Introduction The purpose of this study is to determine the post-treatment levels of total oxidant status (TOS) and total antioxidant status (TAS), that are increased due to pathophysiology, and to compare those with pre-treatment levels in allergic rhinitis patients. Material-Methods: Among 84 patients clinically diagnosed with allergic rhinitis, 31 patients were started only on nasal steroid treatment (mometasone furoate), and 53 patients were started on nasal steroid and oral antihistamine treatment (mometasone furoate + rupatadine fumarate 10 mg). Blood samples were taken from the patients at the first examination and at post-treatment month 1.TAS and TOS were measured from the blood samples.
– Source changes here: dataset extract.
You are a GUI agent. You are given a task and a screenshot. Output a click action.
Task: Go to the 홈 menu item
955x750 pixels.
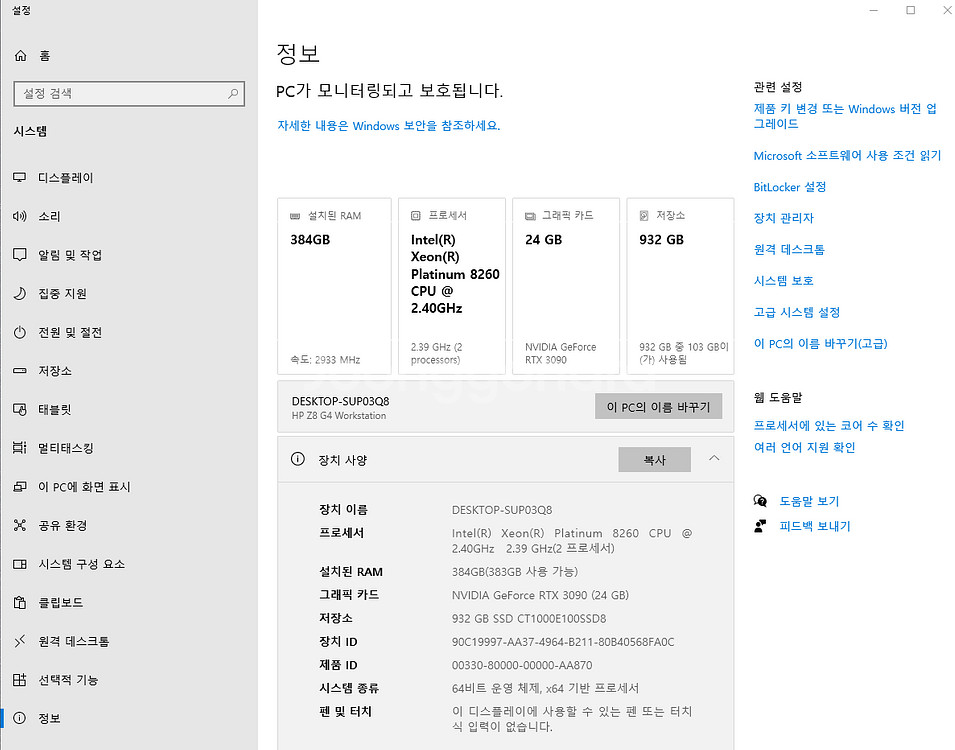tap(45, 56)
Results While no significant change was determined in mean TAS levels with treatment, a statistically significant decrease was determined in TOS values in post-treatment period (P < .01). There was no significant change in TAS and TOS values of patients only using nasal steroids, while a significant decrease was determined in post-treatment TOS values of patients using both nasal steroids and oral antihistamines (P < .001). It was determined that TOS values of women were significantly lower compared to men, and it was also reduced in seasonal allergic rhinitis compared to perennial allergic rhinitis (P < .05 for both). Conclusion In allergic rhinitis patients, concomitant use of nasal steroids and antihistamines significantly decreases total oxidative stress. It may be stated that the addition of antihistamines to allergic rhinitis treatment positively affects treatment.